Aku mengangguk kecil dan dia tersenyum puas kearahku.
Saking binggungnya aku menaikkan salah satu alisku. “Gue juga dapet nomor 5.
Kita satu kelompok.” OMGGGGG rasanya ingin aku terbang ke langit. Hah? Aku satu
kelompok dengan dia? Ini bukan mimpikan?
“Kenapa Sa?” Dia bertanya lagi kepadaku.
“Enggak kok. Emm.. kerja kelompoknya kapan? Dimana?”
“Dirumahmu aja Sa? Bisa gak?”
“Emm.. Bisa Sih. Kapan?
“Besok lusa. Sore-sore gitu aja.”
“Oke. Eh, tapi kamu emang udah tau rumahku apa?”

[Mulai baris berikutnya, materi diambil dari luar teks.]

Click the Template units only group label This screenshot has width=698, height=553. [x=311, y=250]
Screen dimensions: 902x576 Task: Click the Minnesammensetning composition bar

“SMSin alamatnya aja. Kamu punya nomer hape ku gak?”
“Enggak.”
“Sini’in Hapemu.” Mulailah si cowok tadi mengetikkan 12
angka di Hape kesayanganku itu. Nggak nyangka banget, kalo dia yang nulis
sendiri nomor hapenya ke hapeku. Duhh rasanya pengin terbang kelangit.
“Nih udah, udah aku miscall juga ke hape ku kok.”
0.0.0.0.0
Sore ini dia bakalan datang ke rumahku. Beneran gak
nyangka.
Drttt
Drtt Drtt…
Buru-buru aku angkat telpon genggamku itu. “Udah nyampek
mana?”
….
“Belok aja, depan supermarket pas.”
….
“Ya udah aku tunggu.”
Clikk
Ku rasa dia binggung dengan letak rumahku yang bisa
dibilang agak rumit juga sih buat ditemuin. Ayah dan Ibuku memilih rumah ini,
dikarenakan beliau tidak terlalu menyukai kebisingan. Ayah, beliau bekerja
sebagai pengusaha makanan yang sudah mendirikan sebuah warung di depan SMPku
dulu. Ibu, beliau mengurusi rumah dan seringkali menerima pesanan kue. Walaupun
kami hidup sederhana, akan tetapi aku sangat bahagia. Apalagi aku juga
mempunyai satu adik perempuan yang masih duduk di bangku SMP. Namanya Raissa.
Kami berdua sama-sama dipanggil ‘Sa’ oleh ayah dan ibu.
“Permisi..” Teriak seseorang dari luar. Langsung saja ku
bukakan pintu rumahku. Yap dia sudah datang. “Masuk..”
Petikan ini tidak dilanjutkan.